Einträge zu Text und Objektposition
══════

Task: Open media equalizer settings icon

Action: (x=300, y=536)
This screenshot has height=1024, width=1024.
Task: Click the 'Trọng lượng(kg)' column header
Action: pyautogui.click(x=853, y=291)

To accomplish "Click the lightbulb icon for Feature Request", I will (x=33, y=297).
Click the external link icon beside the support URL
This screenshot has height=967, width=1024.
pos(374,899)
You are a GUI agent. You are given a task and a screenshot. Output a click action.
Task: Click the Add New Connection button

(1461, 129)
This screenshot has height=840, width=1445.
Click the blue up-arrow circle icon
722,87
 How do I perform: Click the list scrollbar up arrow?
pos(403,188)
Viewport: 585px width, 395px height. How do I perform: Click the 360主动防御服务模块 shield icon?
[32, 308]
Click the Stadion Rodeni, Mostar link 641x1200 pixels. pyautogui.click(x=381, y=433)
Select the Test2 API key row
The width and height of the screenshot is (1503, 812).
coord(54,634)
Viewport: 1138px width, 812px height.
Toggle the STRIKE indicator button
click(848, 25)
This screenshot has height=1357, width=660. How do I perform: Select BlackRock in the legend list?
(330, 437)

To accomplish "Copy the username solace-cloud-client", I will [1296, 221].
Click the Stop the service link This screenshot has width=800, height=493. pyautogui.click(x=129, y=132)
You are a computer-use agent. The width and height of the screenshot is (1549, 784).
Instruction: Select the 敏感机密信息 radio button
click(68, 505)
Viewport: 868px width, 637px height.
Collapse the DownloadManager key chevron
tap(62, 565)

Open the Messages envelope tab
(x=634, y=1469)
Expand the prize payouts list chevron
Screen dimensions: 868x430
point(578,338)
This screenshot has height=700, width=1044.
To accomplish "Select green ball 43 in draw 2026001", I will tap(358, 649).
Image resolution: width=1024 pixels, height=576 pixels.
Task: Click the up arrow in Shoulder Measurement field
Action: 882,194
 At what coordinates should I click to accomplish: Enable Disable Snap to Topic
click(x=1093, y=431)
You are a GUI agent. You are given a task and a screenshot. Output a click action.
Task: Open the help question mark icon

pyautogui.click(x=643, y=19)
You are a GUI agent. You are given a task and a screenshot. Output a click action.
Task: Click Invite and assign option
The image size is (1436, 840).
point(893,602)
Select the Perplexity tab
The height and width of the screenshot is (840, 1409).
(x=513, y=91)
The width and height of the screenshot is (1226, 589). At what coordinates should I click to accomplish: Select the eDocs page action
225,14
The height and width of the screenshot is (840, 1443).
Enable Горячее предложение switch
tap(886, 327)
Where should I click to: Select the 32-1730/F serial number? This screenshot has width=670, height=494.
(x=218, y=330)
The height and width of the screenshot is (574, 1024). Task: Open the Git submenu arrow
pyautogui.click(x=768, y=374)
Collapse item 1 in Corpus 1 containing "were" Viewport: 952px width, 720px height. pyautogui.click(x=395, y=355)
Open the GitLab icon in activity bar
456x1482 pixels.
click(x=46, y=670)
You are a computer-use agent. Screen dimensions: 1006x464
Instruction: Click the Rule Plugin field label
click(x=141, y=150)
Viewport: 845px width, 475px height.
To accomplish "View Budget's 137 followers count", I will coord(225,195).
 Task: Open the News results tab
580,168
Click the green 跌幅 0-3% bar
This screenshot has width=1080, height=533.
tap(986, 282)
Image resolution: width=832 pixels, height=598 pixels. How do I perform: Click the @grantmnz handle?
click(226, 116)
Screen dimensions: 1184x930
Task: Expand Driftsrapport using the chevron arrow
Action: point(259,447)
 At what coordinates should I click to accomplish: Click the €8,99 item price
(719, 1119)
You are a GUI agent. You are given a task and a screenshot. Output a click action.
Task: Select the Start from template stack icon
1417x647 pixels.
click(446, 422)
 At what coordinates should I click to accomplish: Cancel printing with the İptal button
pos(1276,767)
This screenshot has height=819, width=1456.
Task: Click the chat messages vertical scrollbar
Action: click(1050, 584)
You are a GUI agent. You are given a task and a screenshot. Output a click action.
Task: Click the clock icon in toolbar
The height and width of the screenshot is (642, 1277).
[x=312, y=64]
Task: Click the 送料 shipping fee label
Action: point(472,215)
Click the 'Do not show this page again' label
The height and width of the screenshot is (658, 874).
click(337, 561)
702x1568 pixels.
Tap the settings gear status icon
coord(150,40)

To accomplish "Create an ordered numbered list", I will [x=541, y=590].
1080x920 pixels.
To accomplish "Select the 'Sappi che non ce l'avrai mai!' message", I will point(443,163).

══════

Kannst du sämtliche Zeilen oben Zeichen für Zeichen wiederholen, ohne etwas auszulassen oder zu ändern?

Task: Open media equalizer settings icon

Action: (x=300, y=536)
This screenshot has height=1024, width=1024.
Task: Click the 'Trọng lượng(kg)' column header
Action: pyautogui.click(x=853, y=291)

To accomplish "Click the lightbulb icon for Feature Request", I will (x=33, y=297).
Click the external link icon beside the support URL
This screenshot has height=967, width=1024.
pos(374,899)
You are a GUI agent. You are given a task and a screenshot. Output a click action.
Task: Click the Add New Connection button

(1461, 129)
This screenshot has height=840, width=1445.
Click the blue up-arrow circle icon
722,87
 How do I perform: Click the list scrollbar up arrow?
pos(403,188)
Viewport: 585px width, 395px height. How do I perform: Click the 360主动防御服务模块 shield icon?
[32, 308]
Click the Stadion Rodeni, Mostar link 641x1200 pixels. pyautogui.click(x=381, y=433)
Select the Test2 API key row
The width and height of the screenshot is (1503, 812).
coord(54,634)
Viewport: 1138px width, 812px height.
Toggle the STRIKE indicator button
click(848, 25)
This screenshot has height=1357, width=660. How do I perform: Select BlackRock in the legend list?
(330, 437)

To accomplish "Copy the username solace-cloud-client", I will [1296, 221].
Click the Stop the service link This screenshot has width=800, height=493. pyautogui.click(x=129, y=132)
You are a computer-use agent. The width and height of the screenshot is (1549, 784).
Instruction: Select the 敏感机密信息 radio button
click(68, 505)
Viewport: 868px width, 637px height.
Collapse the DownloadManager key chevron
tap(62, 565)

Open the Messages envelope tab
(x=634, y=1469)
Expand the prize payouts list chevron
Screen dimensions: 868x430
point(578,338)
This screenshot has height=700, width=1044.
To accomplish "Select green ball 43 in draw 2026001", I will tap(358, 649).
Image resolution: width=1024 pixels, height=576 pixels.
Task: Click the up arrow in Shoulder Measurement field
Action: 882,194
 At what coordinates should I click to accomplish: Enable Disable Snap to Topic
click(x=1093, y=431)
You are a GUI agent. You are given a task and a screenshot. Output a click action.
Task: Open the help question mark icon

pyautogui.click(x=643, y=19)
You are a GUI agent. You are given a task and a screenshot. Output a click action.
Task: Click Invite and assign option
The image size is (1436, 840).
point(893,602)
Select the Perplexity tab
The height and width of the screenshot is (840, 1409).
(x=513, y=91)
The width and height of the screenshot is (1226, 589). At what coordinates should I click to accomplish: Select the eDocs page action
225,14
The height and width of the screenshot is (840, 1443).
Enable Горячее предложение switch
tap(886, 327)
Where should I click to: Select the 32-1730/F serial number? This screenshot has width=670, height=494.
(x=218, y=330)
The height and width of the screenshot is (574, 1024). Task: Open the Git submenu arrow
pyautogui.click(x=768, y=374)
Collapse item 1 in Corpus 1 containing "were" Viewport: 952px width, 720px height. pyautogui.click(x=395, y=355)
Open the GitLab icon in activity bar
456x1482 pixels.
click(x=46, y=670)
You are a computer-use agent. Screen dimensions: 1006x464
Instruction: Click the Rule Plugin field label
click(x=141, y=150)
Viewport: 845px width, 475px height.
To accomplish "View Budget's 137 followers count", I will coord(225,195).
 Task: Open the News results tab
580,168
Click the green 跌幅 0-3% bar
This screenshot has width=1080, height=533.
tap(986, 282)
Image resolution: width=832 pixels, height=598 pixels. How do I perform: Click the @grantmnz handle?
click(226, 116)
Screen dimensions: 1184x930
Task: Expand Driftsrapport using the chevron arrow
Action: point(259,447)
 At what coordinates should I click to accomplish: Click the €8,99 item price
(719, 1119)
You are a GUI agent. You are given a task and a screenshot. Output a click action.
Task: Select the Start from template stack icon
1417x647 pixels.
click(446, 422)
 At what coordinates should I click to accomplish: Cancel printing with the İptal button
pos(1276,767)
This screenshot has height=819, width=1456.
Task: Click the chat messages vertical scrollbar
Action: click(1050, 584)
You are a GUI agent. You are given a task and a screenshot. Output a click action.
Task: Click the clock icon in toolbar
The height and width of the screenshot is (642, 1277).
[x=312, y=64]
Task: Click the 送料 shipping fee label
Action: point(472,215)
Click the 'Do not show this page again' label
The height and width of the screenshot is (658, 874).
click(337, 561)
702x1568 pixels.
Tap the settings gear status icon
coord(150,40)

To accomplish "Create an ordered numbered list", I will [x=541, y=590].
1080x920 pixels.
To accomplish "Select the 'Sappi che non ce l'avrai mai!' message", I will point(443,163).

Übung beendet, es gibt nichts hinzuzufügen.